La historia refleja las contradicciones del mercado residencial menorquín. Mientras buena parte de la población se ve abocada a residir en construcciones improvisadas o en condiciones precarias ante la falta de alternativas habitacionales, la isla más oriental de Balears multiplica sus plazas hoteleras en suelo rural, beneficia con trámites exprés a hoteles de lujo con piscinas ilegales y continúa captando a inversores y compradores de elevado poder adquisitivo. En el caso de Sant Lluís, el precio medio de venta alcanzó el pasado mes de abril los 5.021 euros por metro cuadrado, según datos difundidos por el portal inmobiliario Idealista, lo que convierte a este municipio de 7.200 habitantes en uno de los más caros -y cotizados- de Menorca.

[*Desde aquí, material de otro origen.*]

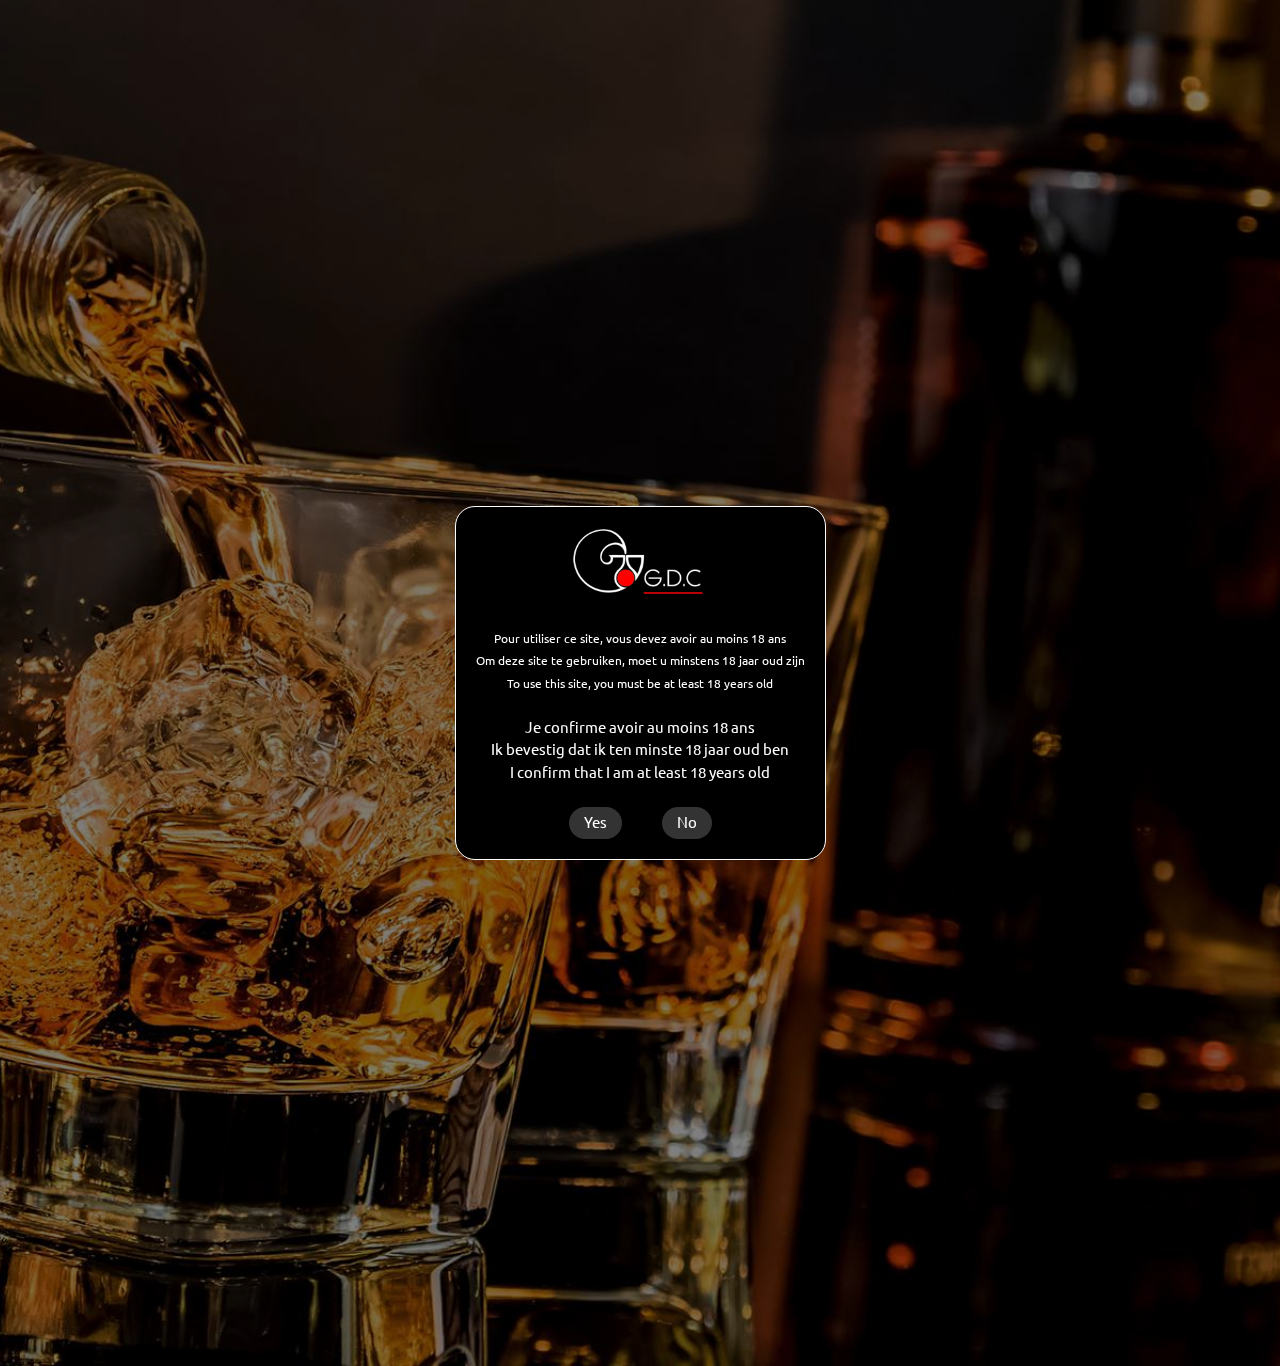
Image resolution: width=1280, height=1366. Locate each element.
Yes (595, 822)
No (687, 822)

En este contexto de creciente tensión residencial, la sentencia, fechada en marzo, ha dado la razón a los propietarios de un terreno que reclamaban la recuperación de la posesión de la finca tras comunicar al arrendatario su voluntad de no renovar el contrato de alquiler que ambas partes habían firmado en agosto de 2019. La Audiencia rechaza cada uno de los argumentos del hombre, quien defendía que el acuerdo estaba vinculado a una explotación rústica y debía regirse por la normativa agraria y los usos tradicionales del campo menorquín, de modo que la propiedad no podía poner fin al contrato como si de una relación ordinaria de alquiler residencial se tratara.